Content starts

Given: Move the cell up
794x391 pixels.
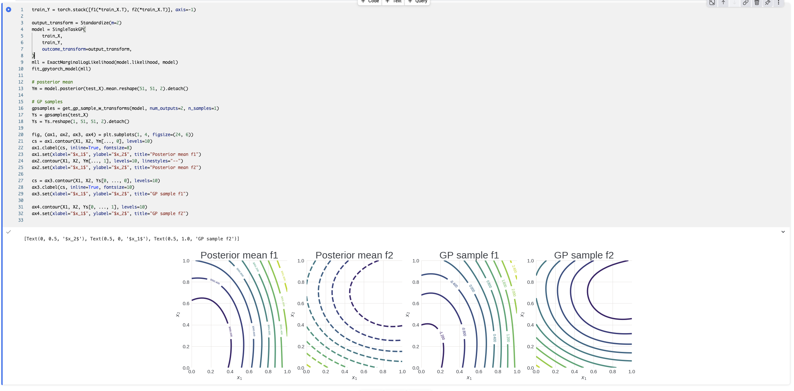Looking at the screenshot, I should click(x=723, y=3).
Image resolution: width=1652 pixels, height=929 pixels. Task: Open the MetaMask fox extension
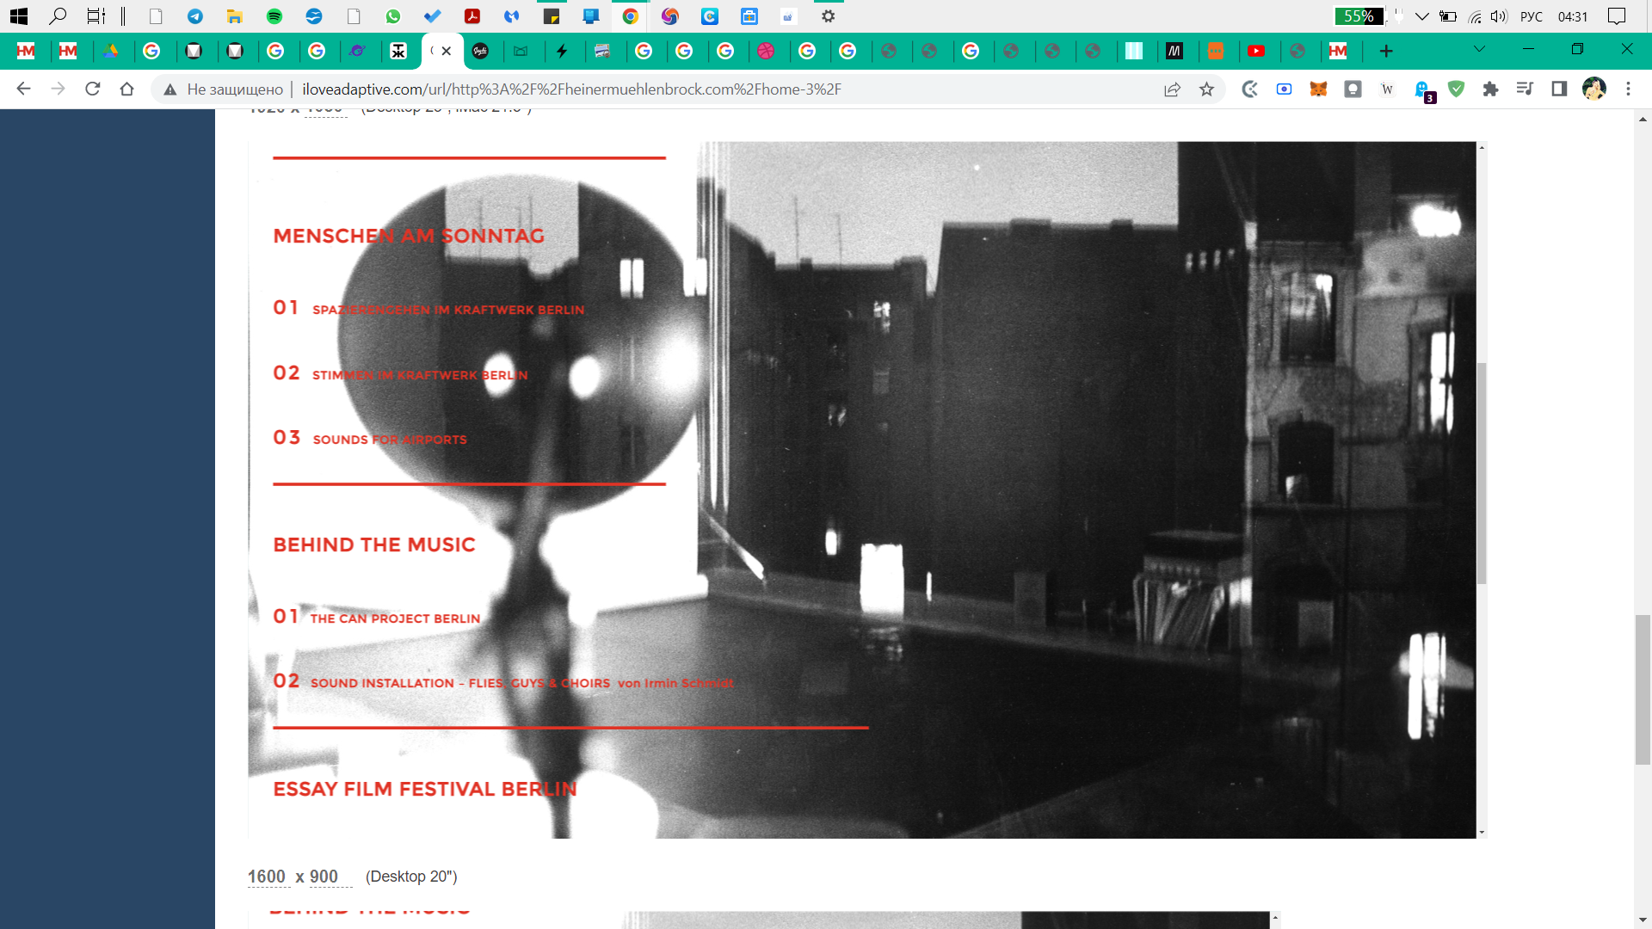click(x=1318, y=89)
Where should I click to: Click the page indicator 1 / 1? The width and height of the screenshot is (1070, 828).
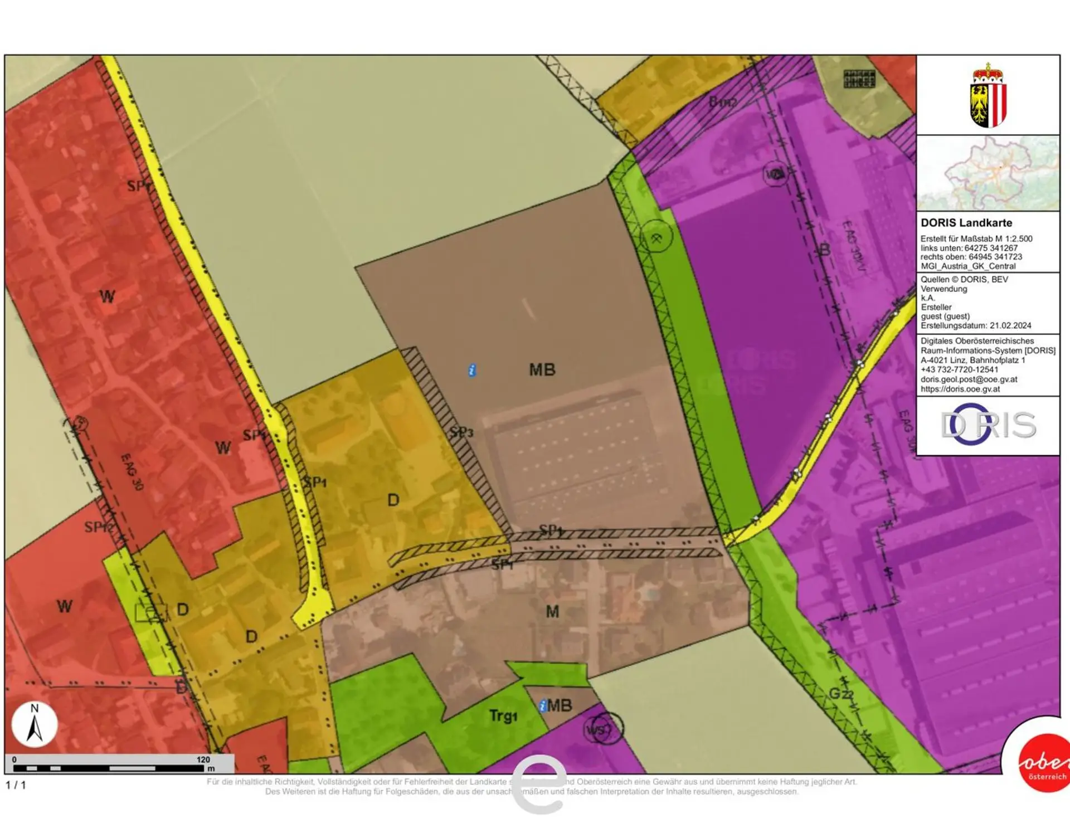pos(16,785)
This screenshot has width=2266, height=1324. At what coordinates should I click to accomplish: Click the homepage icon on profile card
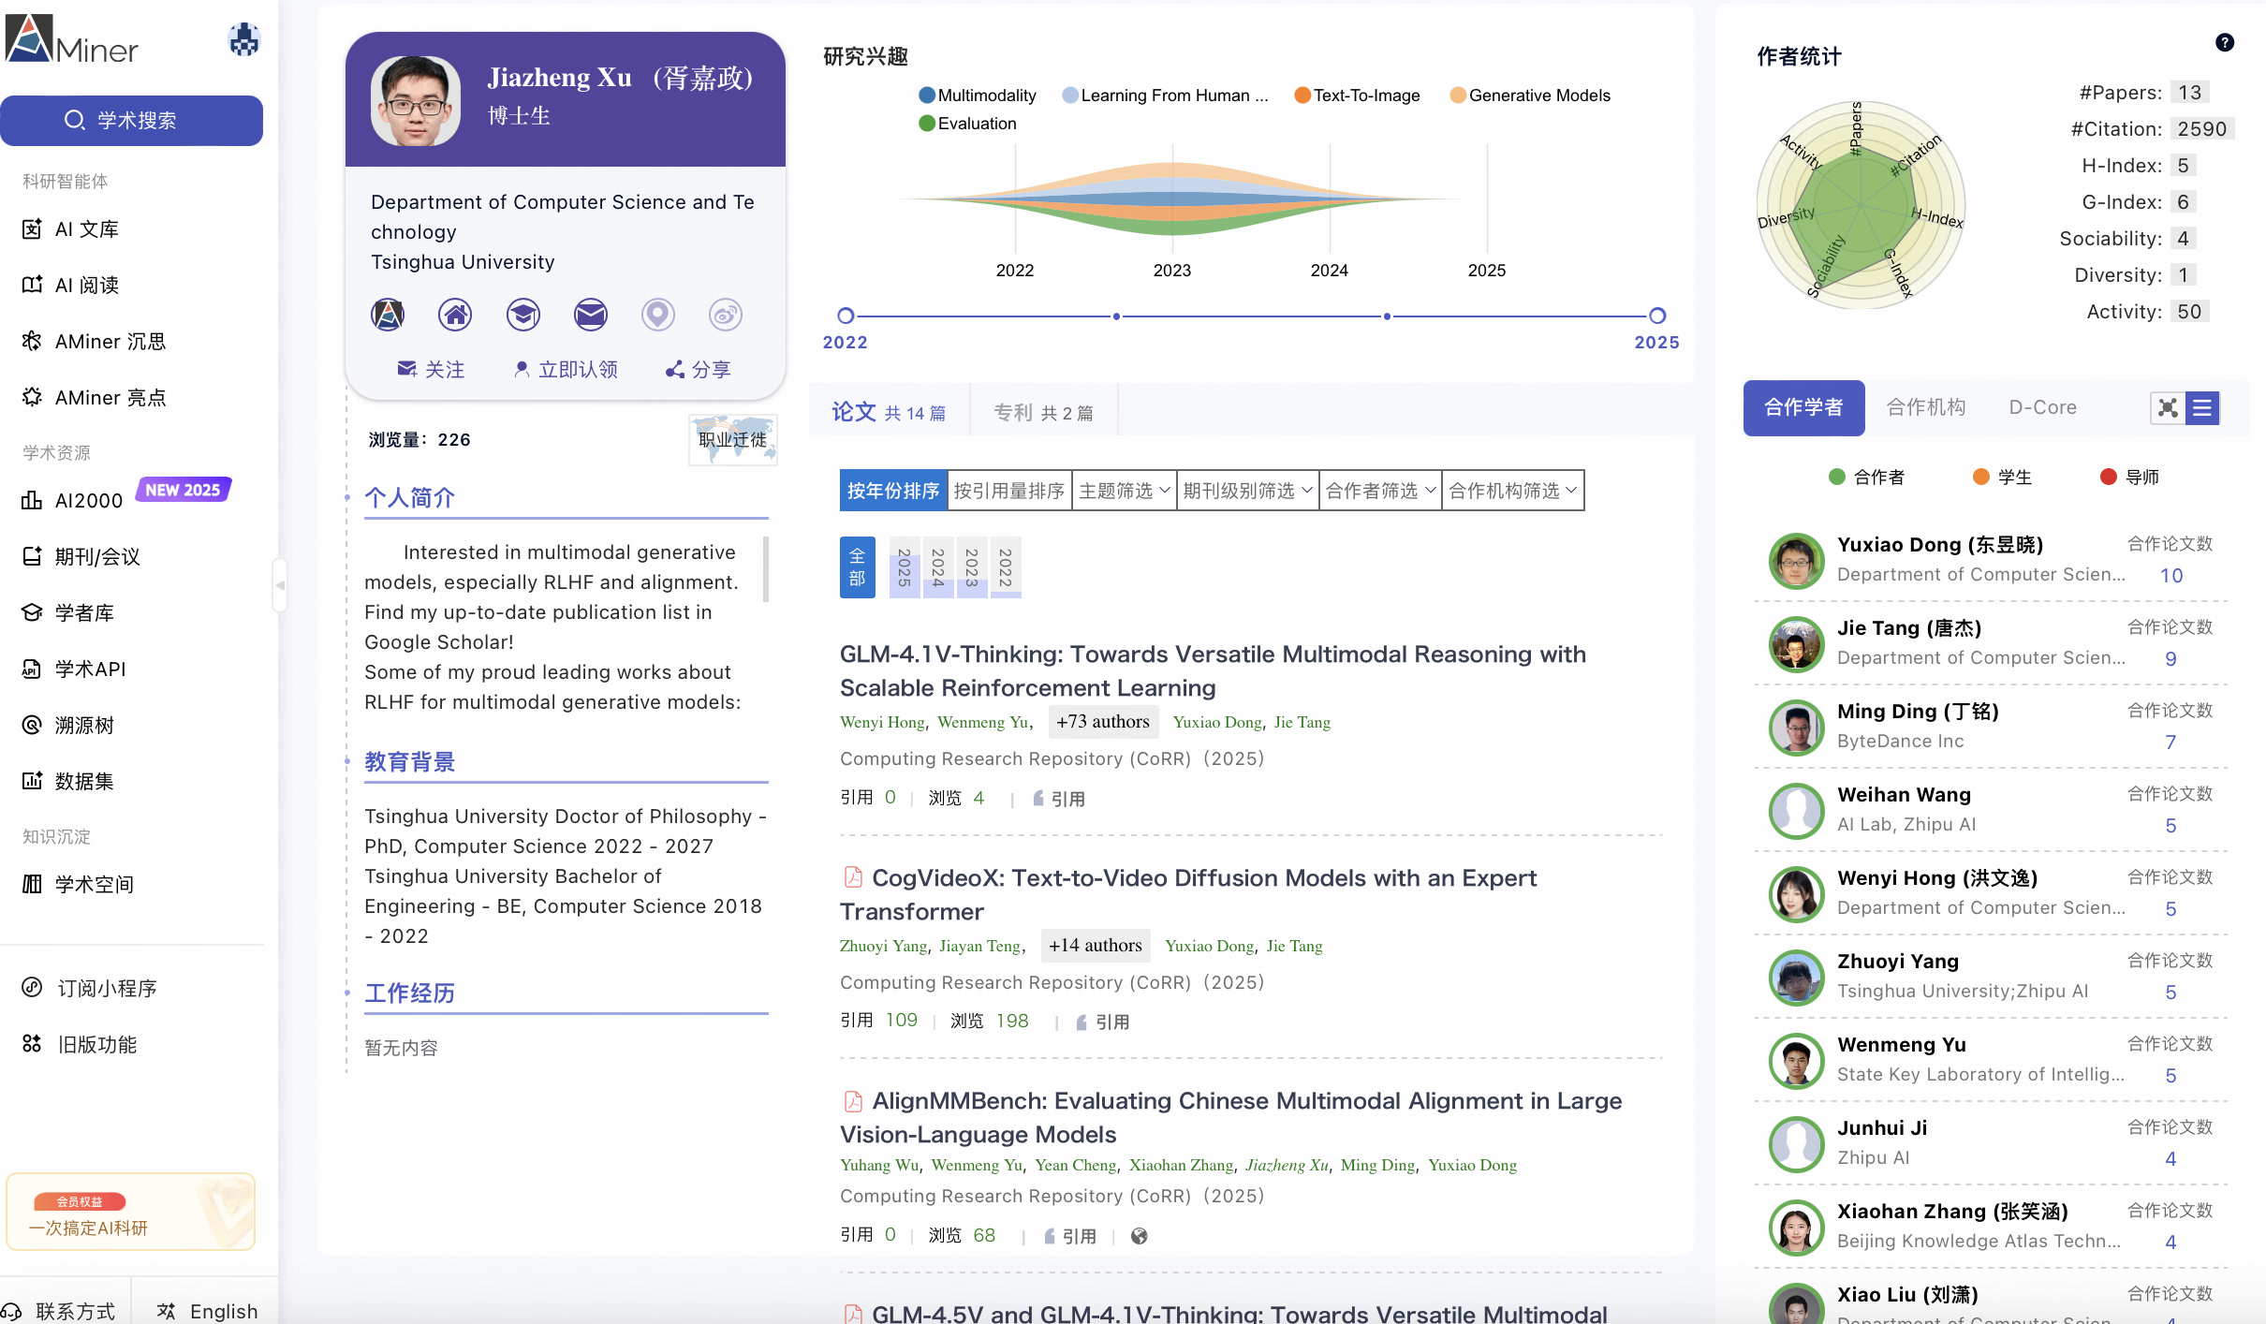point(455,315)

Content ends

Your goal —
Look for the line that contains "Where should I", then please copy it and the rest of the lines through the end of the data, pictures excluded.

Solved problem —
Where should I click to: Click the page indicator 1 / 1? The width and height of the screenshot is (1070, 828).
pos(16,785)
This screenshot has width=2266, height=1324. At what coordinates should I click to accomplish: Click the homepage icon on profile card
point(455,315)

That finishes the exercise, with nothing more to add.